Redists weren't all that uncommon back then. I can think to OpenAL, visual studio and directx itself for example. ... and in fact I just tested UT3 (which shouldn't use that much newer engine build than ME, at least judging by the physx version attached) And physx always seems to be loaded locally. If you start the thing with the usual admin/write permissions, it will eventually check for the EpicLocalDLLHack value.. but as always god knows what that even changes.

[Mgamerz]

I disassembled the MassEffect.exe executable and the PhysXLoader.dll and the only time EpicLocalDLLHack appears is in ME, and it just writes it. It doesn't ever read it. I wonder if they put this value there specifically to prevent the key from being deleted on PhysX uninstall.

I don't have a problem with redistributables. But it shouldn't remove older versions (or break forward versions). I had a user uninstall Legacy PhysX when testing yesterday and it broke Mass Effect 3 because it removed some stuff that it shouldn't.

[mirh]

There's just two physx branches to install, and AFAIR each respective new version should be able to install on top of the previous one. One is effectively an old snapshot of the other though, so that's why you got that result I guess.

It doesn't ever read it. I wonder if they put this value there specifically to prevent the key from being deleted on PhysX uninstall.
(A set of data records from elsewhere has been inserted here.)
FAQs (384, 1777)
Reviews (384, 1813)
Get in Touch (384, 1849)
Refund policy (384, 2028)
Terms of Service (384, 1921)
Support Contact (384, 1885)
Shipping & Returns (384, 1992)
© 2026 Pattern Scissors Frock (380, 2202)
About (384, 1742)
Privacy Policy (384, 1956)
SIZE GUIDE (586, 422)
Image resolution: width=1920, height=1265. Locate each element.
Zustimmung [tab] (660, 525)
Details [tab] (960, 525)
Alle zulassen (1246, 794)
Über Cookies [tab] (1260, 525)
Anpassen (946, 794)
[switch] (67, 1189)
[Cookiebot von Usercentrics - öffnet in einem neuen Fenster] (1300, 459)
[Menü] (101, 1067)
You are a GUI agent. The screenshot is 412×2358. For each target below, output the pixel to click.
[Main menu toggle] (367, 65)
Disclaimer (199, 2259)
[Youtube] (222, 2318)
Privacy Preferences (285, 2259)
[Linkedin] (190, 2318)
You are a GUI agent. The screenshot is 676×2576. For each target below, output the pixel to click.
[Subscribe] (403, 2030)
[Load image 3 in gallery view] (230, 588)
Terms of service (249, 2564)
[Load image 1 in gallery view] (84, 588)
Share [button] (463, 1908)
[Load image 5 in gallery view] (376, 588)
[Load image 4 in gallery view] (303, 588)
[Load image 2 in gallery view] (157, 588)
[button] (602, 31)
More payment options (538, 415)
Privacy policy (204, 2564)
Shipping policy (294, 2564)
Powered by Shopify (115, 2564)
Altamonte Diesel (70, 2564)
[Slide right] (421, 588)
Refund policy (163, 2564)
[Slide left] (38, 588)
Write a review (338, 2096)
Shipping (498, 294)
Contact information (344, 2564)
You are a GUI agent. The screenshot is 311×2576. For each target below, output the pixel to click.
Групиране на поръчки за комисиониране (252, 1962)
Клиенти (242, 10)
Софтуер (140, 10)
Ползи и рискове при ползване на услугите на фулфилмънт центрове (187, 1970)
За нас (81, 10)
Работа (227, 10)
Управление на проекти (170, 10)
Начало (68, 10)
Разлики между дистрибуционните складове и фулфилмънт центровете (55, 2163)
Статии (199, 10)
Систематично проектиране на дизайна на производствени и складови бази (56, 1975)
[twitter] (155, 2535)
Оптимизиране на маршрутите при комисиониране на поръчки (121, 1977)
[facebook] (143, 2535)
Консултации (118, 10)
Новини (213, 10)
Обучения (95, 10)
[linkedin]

I really don't think so. I don't see why anybody in the world would care about that.. except madmen trying to workaround shitty coding. The reasons probably go back to the dawn of UE3 (and its physx integration). I wonder what Gears of War, Rainbow Six: Vegas and Medal of Honor: Airborne did.

[Mgamerz]

I talked to an ME1 dev and they didn't seem surprised in the least. They had a lot of hackjobs and I wouldn't be surprised if this was Epic's 'we'll dedicate 30 minutes to a fix for you' thing, since it sounds like they didn't have time to spend on their partners.

[mirh]

Ehrm.. I wouldn't really be so quick to exonerate demiurge I don't know how the other early games are working, but I'm pretty sure they all ship with a redist like UT3, and that they have no stupid "plz runme" utilities.

[Mgamerz]

Nah Demiurge still has like another 50 tallies on the board for things they broke in ME1.

[mirh]

Or maybe they were broken on xbox already!

[Mgamerz]

I'm going to close this issue for now. However I plan to do a follow up once V4 ships and I write the article.